INSTRUCTIONS TO FOLLOW: Rewrite the material below, changing each "GUI agent" to "desktop assistant" and leaving all other text unchanged.

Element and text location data
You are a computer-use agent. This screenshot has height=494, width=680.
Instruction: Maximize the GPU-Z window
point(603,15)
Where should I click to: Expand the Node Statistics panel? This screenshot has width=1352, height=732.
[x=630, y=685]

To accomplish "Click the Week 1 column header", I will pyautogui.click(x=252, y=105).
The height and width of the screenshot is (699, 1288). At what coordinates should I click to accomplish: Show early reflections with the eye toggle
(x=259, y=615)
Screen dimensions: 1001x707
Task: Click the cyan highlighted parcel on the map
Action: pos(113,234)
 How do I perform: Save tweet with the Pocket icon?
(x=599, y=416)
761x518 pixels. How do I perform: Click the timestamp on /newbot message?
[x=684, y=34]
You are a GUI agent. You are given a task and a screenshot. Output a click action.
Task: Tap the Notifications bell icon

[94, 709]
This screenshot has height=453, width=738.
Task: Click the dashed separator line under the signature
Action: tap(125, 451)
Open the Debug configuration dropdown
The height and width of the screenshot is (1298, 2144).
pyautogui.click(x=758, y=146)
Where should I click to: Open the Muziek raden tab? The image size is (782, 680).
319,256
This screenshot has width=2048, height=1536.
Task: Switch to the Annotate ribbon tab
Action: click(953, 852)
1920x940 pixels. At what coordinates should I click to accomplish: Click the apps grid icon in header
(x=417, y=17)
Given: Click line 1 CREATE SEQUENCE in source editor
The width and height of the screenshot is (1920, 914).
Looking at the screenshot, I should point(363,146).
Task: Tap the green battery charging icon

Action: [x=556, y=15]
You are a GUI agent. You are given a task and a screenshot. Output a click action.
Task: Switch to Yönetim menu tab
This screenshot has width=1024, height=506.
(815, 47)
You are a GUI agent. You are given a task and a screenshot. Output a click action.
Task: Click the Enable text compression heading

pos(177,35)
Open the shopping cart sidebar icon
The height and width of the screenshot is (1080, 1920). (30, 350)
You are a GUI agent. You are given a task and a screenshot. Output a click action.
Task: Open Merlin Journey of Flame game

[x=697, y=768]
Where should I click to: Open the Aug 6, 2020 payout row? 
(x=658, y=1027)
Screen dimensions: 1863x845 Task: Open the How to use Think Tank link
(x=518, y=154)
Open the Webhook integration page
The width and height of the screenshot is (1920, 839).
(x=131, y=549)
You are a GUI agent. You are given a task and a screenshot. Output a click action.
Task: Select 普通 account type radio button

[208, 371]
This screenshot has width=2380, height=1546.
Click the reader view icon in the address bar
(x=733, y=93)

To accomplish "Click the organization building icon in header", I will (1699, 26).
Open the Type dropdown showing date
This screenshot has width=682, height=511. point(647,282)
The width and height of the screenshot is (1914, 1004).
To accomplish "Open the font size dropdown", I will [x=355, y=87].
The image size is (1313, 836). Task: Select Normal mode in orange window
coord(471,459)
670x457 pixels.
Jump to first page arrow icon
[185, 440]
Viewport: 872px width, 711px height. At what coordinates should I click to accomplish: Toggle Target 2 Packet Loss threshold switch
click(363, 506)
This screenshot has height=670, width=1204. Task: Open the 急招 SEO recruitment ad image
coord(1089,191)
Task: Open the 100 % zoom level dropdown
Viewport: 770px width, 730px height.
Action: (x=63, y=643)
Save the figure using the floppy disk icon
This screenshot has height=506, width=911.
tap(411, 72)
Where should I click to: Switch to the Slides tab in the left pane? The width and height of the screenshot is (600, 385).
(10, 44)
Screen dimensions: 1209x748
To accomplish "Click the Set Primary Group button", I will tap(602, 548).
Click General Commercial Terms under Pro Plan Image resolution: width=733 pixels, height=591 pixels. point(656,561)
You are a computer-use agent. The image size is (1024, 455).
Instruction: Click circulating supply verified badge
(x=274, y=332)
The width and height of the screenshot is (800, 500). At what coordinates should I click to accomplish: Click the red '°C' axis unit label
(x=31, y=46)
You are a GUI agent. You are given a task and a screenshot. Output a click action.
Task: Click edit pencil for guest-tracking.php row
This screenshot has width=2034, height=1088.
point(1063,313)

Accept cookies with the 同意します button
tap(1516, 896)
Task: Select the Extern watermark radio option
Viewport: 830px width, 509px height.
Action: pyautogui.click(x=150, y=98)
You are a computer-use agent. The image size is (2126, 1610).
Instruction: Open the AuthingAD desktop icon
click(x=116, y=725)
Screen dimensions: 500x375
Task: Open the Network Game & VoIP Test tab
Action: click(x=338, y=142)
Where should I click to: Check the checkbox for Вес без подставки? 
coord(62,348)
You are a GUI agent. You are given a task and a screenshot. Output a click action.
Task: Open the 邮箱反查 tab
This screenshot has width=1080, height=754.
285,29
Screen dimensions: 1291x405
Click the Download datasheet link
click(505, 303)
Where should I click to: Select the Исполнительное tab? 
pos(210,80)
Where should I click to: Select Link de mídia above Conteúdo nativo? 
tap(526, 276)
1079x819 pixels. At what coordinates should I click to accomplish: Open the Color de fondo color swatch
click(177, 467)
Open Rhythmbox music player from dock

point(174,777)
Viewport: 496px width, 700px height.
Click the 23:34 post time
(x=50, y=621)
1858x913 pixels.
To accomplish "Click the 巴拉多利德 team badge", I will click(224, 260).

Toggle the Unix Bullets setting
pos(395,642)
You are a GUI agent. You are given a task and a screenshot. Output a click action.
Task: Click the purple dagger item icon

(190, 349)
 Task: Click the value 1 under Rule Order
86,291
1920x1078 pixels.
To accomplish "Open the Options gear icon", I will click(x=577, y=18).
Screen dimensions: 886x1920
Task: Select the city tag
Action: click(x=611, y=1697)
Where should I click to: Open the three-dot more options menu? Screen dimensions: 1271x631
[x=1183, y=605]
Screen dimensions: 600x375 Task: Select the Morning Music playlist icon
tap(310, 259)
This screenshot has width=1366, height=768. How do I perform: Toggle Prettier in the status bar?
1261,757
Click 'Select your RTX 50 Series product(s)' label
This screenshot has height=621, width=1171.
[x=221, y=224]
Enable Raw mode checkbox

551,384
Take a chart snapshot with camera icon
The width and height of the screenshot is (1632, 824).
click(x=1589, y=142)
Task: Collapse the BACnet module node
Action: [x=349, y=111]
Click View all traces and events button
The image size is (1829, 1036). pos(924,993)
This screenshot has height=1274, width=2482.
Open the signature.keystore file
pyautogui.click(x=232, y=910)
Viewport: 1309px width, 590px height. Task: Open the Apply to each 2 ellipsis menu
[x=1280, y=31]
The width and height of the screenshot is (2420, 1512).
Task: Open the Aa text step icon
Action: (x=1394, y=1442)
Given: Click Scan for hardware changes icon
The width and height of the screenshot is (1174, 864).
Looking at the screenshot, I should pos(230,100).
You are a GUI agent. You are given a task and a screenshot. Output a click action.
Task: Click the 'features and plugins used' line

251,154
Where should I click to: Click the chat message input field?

THE ANSWER:
You are a computer-use agent. This screenshot has height=494, width=680.
Instruction: Maximize the GPU-Z window
point(603,15)
Where should I click to: Expand the Node Statistics panel? This screenshot has width=1352, height=732.
[x=630, y=685]

To accomplish "Click the Week 1 column header", I will pyautogui.click(x=252, y=105).
The height and width of the screenshot is (699, 1288). At what coordinates should I click to accomplish: Show early reflections with the eye toggle
(x=259, y=615)
Screen dimensions: 1001x707
Task: Click the cyan highlighted parcel on the map
Action: pos(113,234)
 How do I perform: Save tweet with the Pocket icon?
(x=599, y=416)
761x518 pixels. How do I perform: Click the timestamp on /newbot message?
[x=684, y=34]
You are a desktop assistant. You are given a task and a screenshot. Output a click action.
Task: Tap the Notifications bell icon

[94, 709]
This screenshot has height=453, width=738.
Task: Click the dashed separator line under the signature
Action: tap(125, 451)
Open the Debug configuration dropdown
The height and width of the screenshot is (1298, 2144).
pyautogui.click(x=758, y=146)
Where should I click to: Open the Muziek raden tab? The image size is (782, 680).
319,256
This screenshot has width=2048, height=1536.
Task: Switch to the Annotate ribbon tab
Action: click(953, 852)
1920x940 pixels. At what coordinates should I click to accomplish: Click the apps grid icon in header
(x=417, y=17)
Given: Click line 1 CREATE SEQUENCE in source editor
The width and height of the screenshot is (1920, 914).
Looking at the screenshot, I should point(363,146).
Task: Tap the green battery charging icon

Action: [x=556, y=15]
You are a desktop assistant. You are given a task and a screenshot. Output a click action.
Task: Switch to Yönetim menu tab
This screenshot has width=1024, height=506.
(815, 47)
You are a desktop assistant. You are given a task and a screenshot. Output a click action.
Task: Click the Enable text compression heading

pos(177,35)
Open the shopping cart sidebar icon
The height and width of the screenshot is (1080, 1920). (30, 350)
You are a desktop assistant. You are given a task and a screenshot. Output a click action.
Task: Open Merlin Journey of Flame game

[x=697, y=768]
Where should I click to: Open the Aug 6, 2020 payout row? 
(x=658, y=1027)
Screen dimensions: 1863x845 Task: Open the How to use Think Tank link
(x=518, y=154)
Open the Webhook integration page
The width and height of the screenshot is (1920, 839).
(x=131, y=549)
You are a desktop assistant. You are given a task and a screenshot. Output a click action.
Task: Select 普通 account type radio button

[208, 371]
This screenshot has width=2380, height=1546.
Click the reader view icon in the address bar
(x=733, y=93)

To accomplish "Click the organization building icon in header", I will (1699, 26).
Open the Type dropdown showing date
This screenshot has width=682, height=511. point(647,282)
The width and height of the screenshot is (1914, 1004).
To accomplish "Open the font size dropdown", I will [x=355, y=87].
The image size is (1313, 836). Task: Select Normal mode in orange window
coord(471,459)
670x457 pixels.
Jump to first page arrow icon
[185, 440]
Viewport: 872px width, 711px height. At what coordinates should I click to accomplish: Toggle Target 2 Packet Loss threshold switch
click(363, 506)
This screenshot has height=670, width=1204. Task: Open the 急招 SEO recruitment ad image
coord(1089,191)
Task: Open the 100 % zoom level dropdown
Viewport: 770px width, 730px height.
Action: (x=63, y=643)
Save the figure using the floppy disk icon
This screenshot has height=506, width=911.
tap(411, 72)
Where should I click to: Switch to the Slides tab in the left pane? The width and height of the screenshot is (600, 385).
(10, 44)
Screen dimensions: 1209x748
To accomplish "Click the Set Primary Group button", I will tap(602, 548).
Click General Commercial Terms under Pro Plan Image resolution: width=733 pixels, height=591 pixels. point(656,561)
You are a computer-use agent. The image size is (1024, 455).
Instruction: Click circulating supply verified badge
(x=274, y=332)
The width and height of the screenshot is (800, 500). At what coordinates should I click to accomplish: Click the red '°C' axis unit label
(x=31, y=46)
You are a desktop assistant. You are given a task and a screenshot. Output a click action.
Task: Click edit pencil for guest-tracking.php row
This screenshot has width=2034, height=1088.
point(1063,313)

Accept cookies with the 同意します button
tap(1516, 896)
Task: Select the Extern watermark radio option
Viewport: 830px width, 509px height.
Action: pyautogui.click(x=150, y=98)
You are a computer-use agent. The image size is (2126, 1610).
Instruction: Open the AuthingAD desktop icon
click(x=116, y=725)
Screen dimensions: 500x375
Task: Open the Network Game & VoIP Test tab
Action: click(x=338, y=142)
Where should I click to: Check the checkbox for Вес без подставки? 
coord(62,348)
You are a desktop assistant. You are given a task and a screenshot. Output a click action.
Task: Open the 邮箱反查 tab
This screenshot has width=1080, height=754.
285,29
Screen dimensions: 1291x405
Click the Download datasheet link
click(505, 303)
Where should I click to: Select the Исполнительное tab? 
pos(210,80)
Where should I click to: Select Link de mídia above Conteúdo nativo? 
tap(526, 276)
1079x819 pixels. At what coordinates should I click to accomplish: Open the Color de fondo color swatch
click(177, 467)
Open Rhythmbox music player from dock

point(174,777)
Viewport: 496px width, 700px height.
Click the 23:34 post time
(x=50, y=621)
1858x913 pixels.
To accomplish "Click the 巴拉多利德 team badge", I will click(224, 260).

Toggle the Unix Bullets setting
pos(395,642)
You are a desktop assistant. You are given a task and a screenshot. Output a click action.
Task: Click the purple dagger item icon

(190, 349)
 Task: Click the value 1 under Rule Order
86,291
1920x1078 pixels.
To accomplish "Open the Options gear icon", I will click(x=577, y=18).
Screen dimensions: 886x1920
Task: Select the city tag
Action: click(x=611, y=1697)
Where should I click to: Open the three-dot more options menu? Screen dimensions: 1271x631
[x=1183, y=605]
Screen dimensions: 600x375 Task: Select the Morning Music playlist icon
tap(310, 259)
This screenshot has width=1366, height=768. How do I perform: Toggle Prettier in the status bar?
1261,757
Click 'Select your RTX 50 Series product(s)' label
This screenshot has height=621, width=1171.
[x=221, y=224]
Enable Raw mode checkbox

551,384
Take a chart snapshot with camera icon
The width and height of the screenshot is (1632, 824).
click(x=1589, y=142)
Task: Collapse the BACnet module node
Action: [x=349, y=111]
Click View all traces and events button
The image size is (1829, 1036). pos(924,993)
This screenshot has height=1274, width=2482.
Open the signature.keystore file
pyautogui.click(x=232, y=910)
Viewport: 1309px width, 590px height. Task: Open the Apply to each 2 ellipsis menu
[x=1280, y=31]
The width and height of the screenshot is (2420, 1512).
Task: Open the Aa text step icon
Action: (x=1394, y=1442)
Given: Click Scan for hardware changes icon
The width and height of the screenshot is (1174, 864).
Looking at the screenshot, I should pos(230,100).
You are a desktop assistant. You are given a task and a screenshot. Output a click action.
Task: Click the 'features and plugins used' line

251,154
Where should I click to: Click the chat message input field?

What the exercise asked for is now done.